**TRY IT**
Everything from the line holding "You are a computer-use agent. This" through the final line of the entries below is to be written out exactly, and nothing more; leave out pictures.

▶

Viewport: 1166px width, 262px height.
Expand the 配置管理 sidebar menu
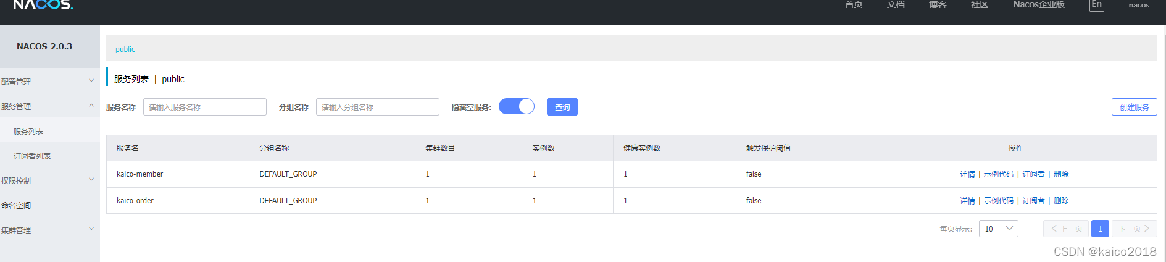[48, 82]
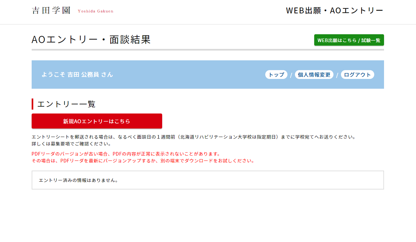Click the red Yoshida Gakuen text
Viewport: 416px width, 242px height.
click(x=95, y=11)
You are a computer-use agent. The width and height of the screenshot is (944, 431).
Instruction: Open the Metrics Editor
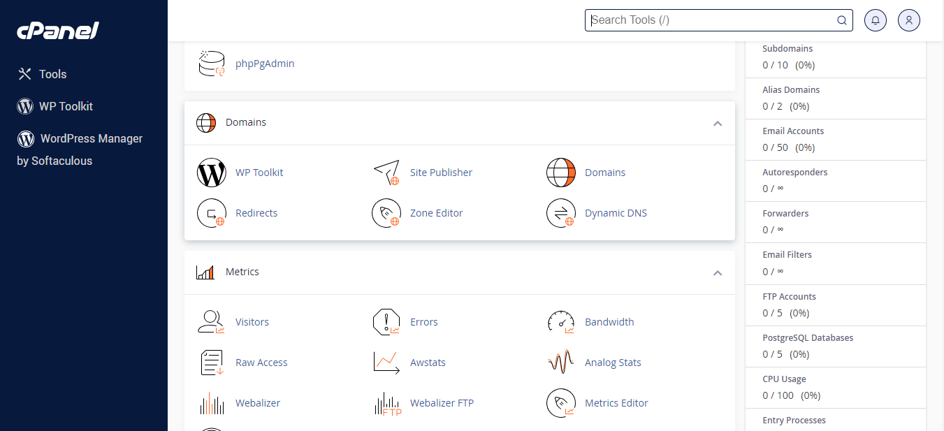[616, 402]
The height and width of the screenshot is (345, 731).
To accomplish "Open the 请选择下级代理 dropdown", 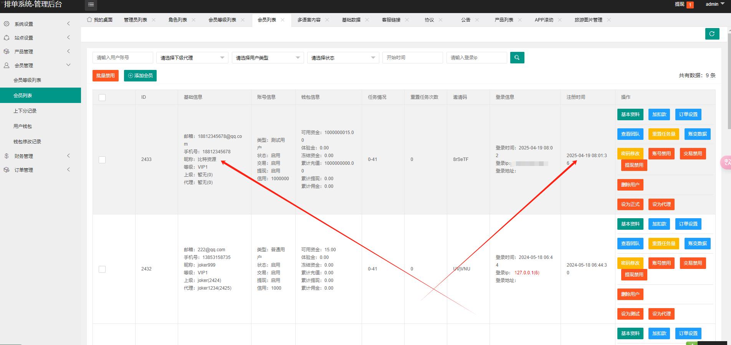I will click(x=192, y=58).
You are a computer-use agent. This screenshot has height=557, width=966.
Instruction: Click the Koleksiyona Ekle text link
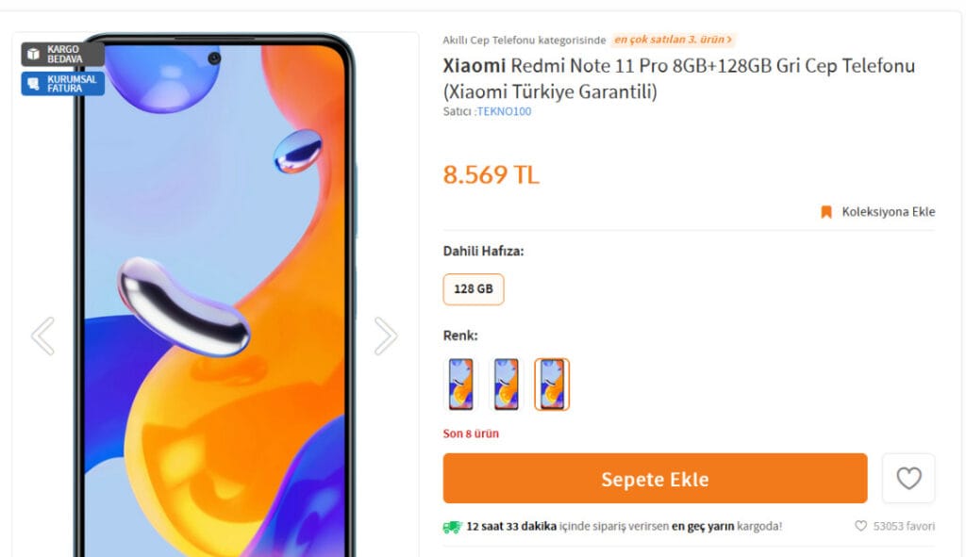(889, 212)
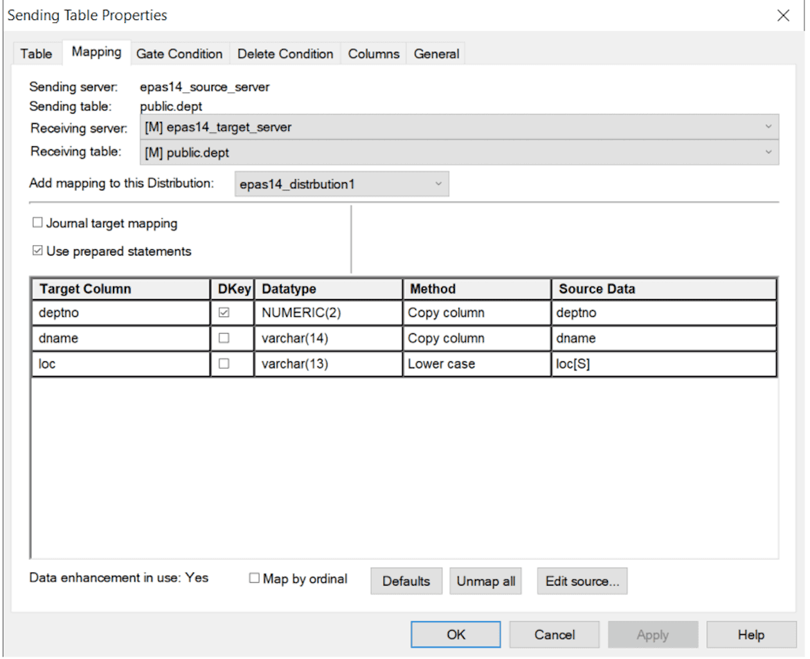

◀

**WRITTEN RESPONSE**
You are a computer-use agent. This screenshot has height=557, width=966.
Instruction: Click the Koleksiyona Ekle text link
(889, 212)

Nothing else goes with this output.